Nuclear medicine has always had a quiet superpower: it helps clinicians make decisions based on biology, not guesswork. A radiopharmaceutical tracer can reveal how a tumor behaves, where it has spread, and whether a patient is likely to benefit from a specific next step.
What is different today is that nuclear medicine is no longer defined only by what it can show. Increasingly, it is defined by what it can do.
Radioligand therapy (RLT) takes the same precision logic that made molecular imaging indispensable and applies it to treatment: a targeting molecule seeks out a marker on cancer cells, carrying a radioactive isotope that delivers radiation directly where it is needed. It is drawing attention across oncology as a powerful addition for patients who need more targeted options.
Theranostics builds on that foundation. It links diagnosis and therapy through the same molecular target – see it, then treat it – so patient selection and treatment strategy are connected by design rather than stitched together after the fact.
As this field becomes more mainstream, the conversation tends to focus on targets, pipelines, and clinical data. Those are essential. But the next phase will be shaped by something leaders often underestimate.
In nuclear medicine, operations are part of the treatment. And they will decide which companies can scale theranostics beyond flagship centers.
Many radiopharmaceuticals decay continuously. That constraint changes the rules - it means manufacturing, quality release, and distribution are not separate steps that happen to be adjacent; they function as one time-bound system. When that system performs, clinicians can schedule with confidence and patients can stay on track. When it does not, the consequences are immediate: missed scans, delayed treatments, disrupted care pathways.
At Curium, our focus is 100% nuclear medicine – developing, manufacturing, and distributing radiopharmaceuticals used in SPECT and PET imaging and in therapy, with the goal of supporting timely diagnosis and treatment across diseases including cancer. And we describe our work as similar to “shipping ice cubes.” It is a vivid metaphor because it is accurate: time is part of the product. And it is precisely why reliability in this modality should be treated as a form of patient care, not just an operational afterthought.
The industry’s default mental model is a risk
Most modalities can bolt operations on after approval. Radiopharmaceuticals cannot.
If you treat delivery as downstream “supply chain work,” you will find yourself solving the hardest problems when the stakes are highest: as demand rises, as sites expand, and as variability shows up in the real world.
In a time-bound modality, every additional handoff adds friction. Every ambiguous decision adds delay.
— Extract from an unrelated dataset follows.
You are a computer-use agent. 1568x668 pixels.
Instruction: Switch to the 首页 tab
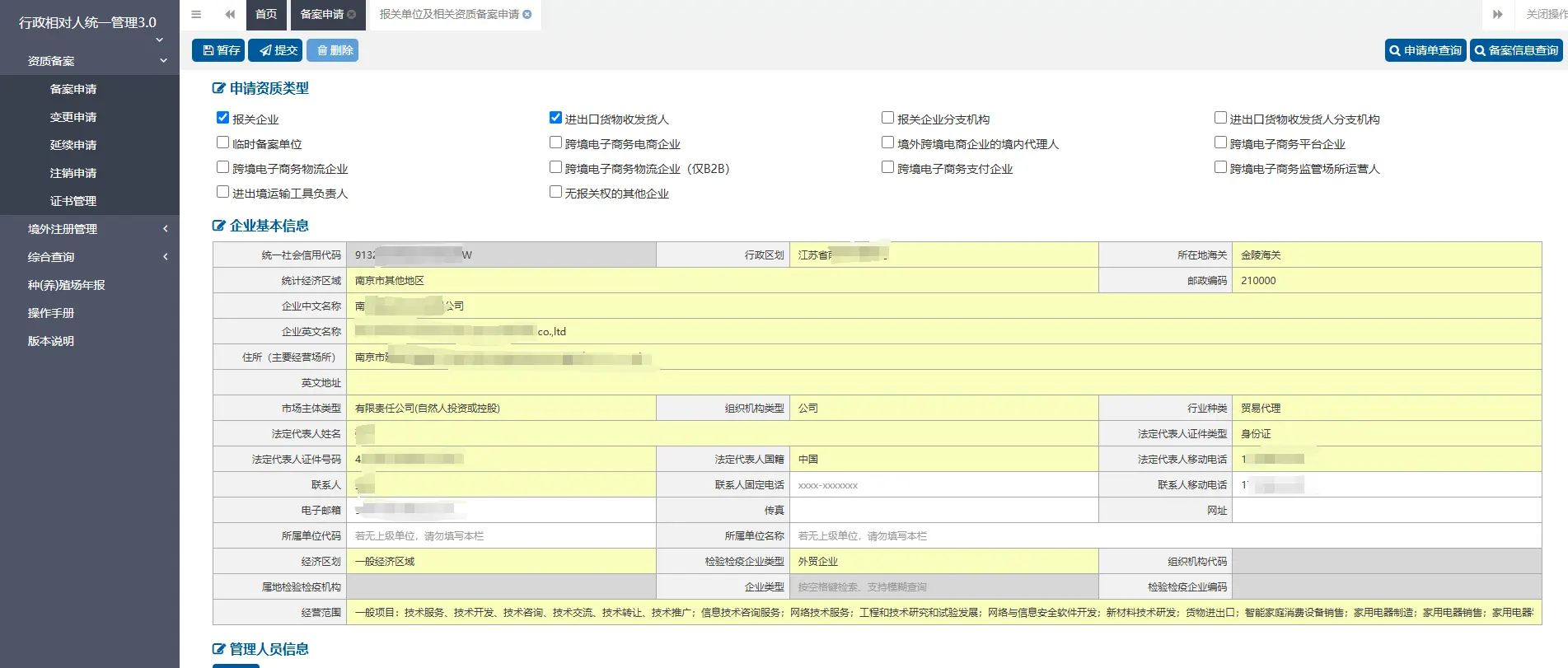[x=266, y=14]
And every avoidable disruption erodes confidence – not only among providers, but among the very teams inside biopharma who are deciding where to place capital, which partnerships to pursue, and which platforms are truly scalable.
What industry leaders underestimate about scaling theranostics
Three points deserve more consideration:
- The bottleneck is orchestration, not interest. Scaling requires manufacturing release, logistics, and site scheduling to behave like one system – consistently.
- Fragmentation creates patient risk. The more disconnected the value chain, the more vulnerable the patient timeline becomes, especially when conditions change.
- Site readiness becomes the limiter at volume. Scaling is not only about adding sites; it is about making performance predictable across sites.
This is why Curium’s operating philosophy emphasizes continuity by design and end-to-end accountability – fewer handoffs, clearer ownership, and faster correction when real life intervenes.
If a cyclotron producing medical isotopes goes down, its entire production line must be diverted to the nearest plant. That shift requires rapid adjustments to logistics to ensure patients still receive the diagnostic or treatment at the specific time prescribed by their specialist. This could mean diverting the production from Western Europe to Eastern Europe, or even the United States, and all the travel challenges that entails.
A more complete definition of innovation
None of this is an argument against innovation. It is an argument for a more complete definition of it.
If theranostics is to become a dependable pillar of oncology, we have to design the science and the delivery system together so that precision does not end at the molecule, and promise does not stop at approval. That requires decisions and investments that look less like “logistics optimization” and more like platform strategy: continuity engineered into networks, accountability designed into operating models, and disciplined scale built to perform under pressure.
That is where nuclear medicine’s next chapter will be written: not only in what we discover, but in what we make reliably reachable for patients.